When I arrived as a professor of English at the University of Maine-Farmington, the Women’s Studies program was one of the central pillars of campus life and community. That program has been whittled down over the years, and has undergone its own transformations (becoming Women’s and Gender Studies). UMF during that time has had a reputation as being a welcoming place for gay and lesbian students and more generally for LGBTQ+ students. As Prof. Ann Kennedy points out in Kay Neufield’s article “Nine Faculty Positions Eliminated at UMF,” (May 7), her courses in those areas are regularly filled. Fall enrollments at UMF reveal numerous courses across a variety of disciplines with single-digit enrollments. Kennedy’s Introduction to Women’s and Gender Studies is not one of those courses.

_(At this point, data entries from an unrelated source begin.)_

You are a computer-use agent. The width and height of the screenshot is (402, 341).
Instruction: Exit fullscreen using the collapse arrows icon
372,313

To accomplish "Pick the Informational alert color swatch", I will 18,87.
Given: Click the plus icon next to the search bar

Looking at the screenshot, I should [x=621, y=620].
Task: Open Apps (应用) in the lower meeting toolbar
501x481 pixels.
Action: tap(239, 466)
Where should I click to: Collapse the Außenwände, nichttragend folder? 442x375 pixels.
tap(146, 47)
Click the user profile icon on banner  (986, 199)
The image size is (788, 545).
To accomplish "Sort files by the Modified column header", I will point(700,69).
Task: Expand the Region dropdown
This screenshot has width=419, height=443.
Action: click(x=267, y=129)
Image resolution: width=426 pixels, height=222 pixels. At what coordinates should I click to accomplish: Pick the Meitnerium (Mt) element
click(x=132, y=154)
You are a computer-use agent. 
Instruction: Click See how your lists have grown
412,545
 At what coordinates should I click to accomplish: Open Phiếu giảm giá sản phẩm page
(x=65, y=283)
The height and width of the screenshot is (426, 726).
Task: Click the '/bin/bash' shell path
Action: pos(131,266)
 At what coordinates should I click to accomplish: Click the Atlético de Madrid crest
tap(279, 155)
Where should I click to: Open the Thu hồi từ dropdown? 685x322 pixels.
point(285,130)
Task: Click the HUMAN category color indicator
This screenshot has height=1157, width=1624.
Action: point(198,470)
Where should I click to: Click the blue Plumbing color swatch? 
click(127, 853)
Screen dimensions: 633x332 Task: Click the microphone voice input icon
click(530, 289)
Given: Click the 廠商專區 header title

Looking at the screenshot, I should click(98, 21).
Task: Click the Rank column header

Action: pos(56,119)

The vast majority of students at UMF are women. To cut the one program that speaks directly to women’s experiences seems short-sighted. The UMaine System administration seems to believe that all Maine students are exactly the same and that what works on one campus will work on another, ignoring the distinctive characteristics of the communities and students on individual campuses.

Women’s and Gender Studies has also been a major factor in making UMF a welcoming place for LGBTQ+ students. We have an ethical responsibility to continue to do so, but the cuts suggest we have abandoned that responsibility. The cutting also makes little economic sense. As student populations shrink in Maine, the group of students interested in courses in Women’s and Gender Studies has remained a stable and reliable cohort of students, one that UMF should be working to increase. Instead, the university has chosen to make cuts that could alienate a student population that we need for our continued viability.

Assertions from administrators that cuts were made only for economic reasons ring hollow.